Hacker News new | ask | show | jobs
by thermodynthrway 2893 days ago
You might be right but I have doubts. Most weapons are INS guided despite the long fly times of cruise missiles etc. ITAR has a massive chilling effect on development, I wouldn't be surprised if we had error rates of less than a meter a day in mobiles if development wasn't severely curtailed
6 comments

This works the other way - you get to prove your assertion that inertial navigation could work with cheap miniaturized sensors. Anyone can cast a doubt without proof.

If your acceleration sensor is off by 1 part per million, 9.8 m/s^2 (i.e. gravity) will turn into a positioning error of ~73km in one day.

Cruise missiles combine (using Tomahawk as an example) GPS, visual terrain-matching, radar terrain-matching, and INS. Because they know INS needs those constant corrections.
> Most weapons are INS guided despite the long fly times of cruise missiles etc.

And because of a long fly time or imprecise initial reference point (a submarine is floating) some do corrections. One of the coolest one for ICBMs is to use celestial navigation to correct errors. They'd have a window with a camera and would "look" for a few stars.
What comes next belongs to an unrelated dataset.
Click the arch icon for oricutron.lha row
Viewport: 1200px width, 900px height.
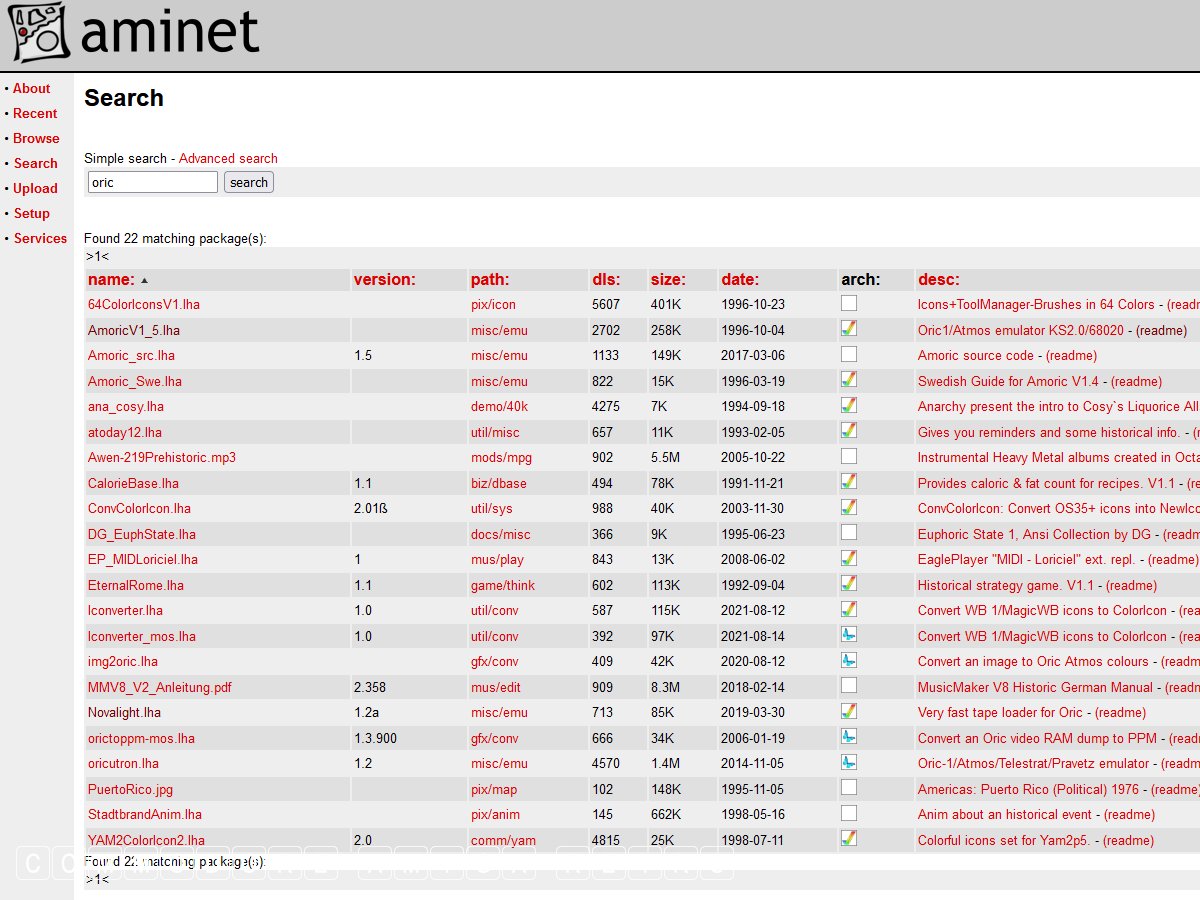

Drift is over a given time, not distance. Missiles generally have an very short fly time, even if they're going really far.
Cruise missiles are very different from (quasi-)ballistic or anti-aircraft missiles - they fly at subsonic speeds at low altitudes (usually using a turbojet) to avoid interception. For example, the classic Tomahawk flies at ~900km/h, with the long-range variants having a range of 2500km, giving a maximum flight time on the order of hours, and so a pure INS drift on the order of low hundreds of meters.
sensor fusion combines multiple sensors with different characteristics such as:

- GPS; widespread, low accuracy

- INS; always available, high short-term accuracy, terrible long-term accuracy

- terrain-matching: large-scale corrections.

The different characteristics allow one sensor to correct another to a degree to produce an overall stable position.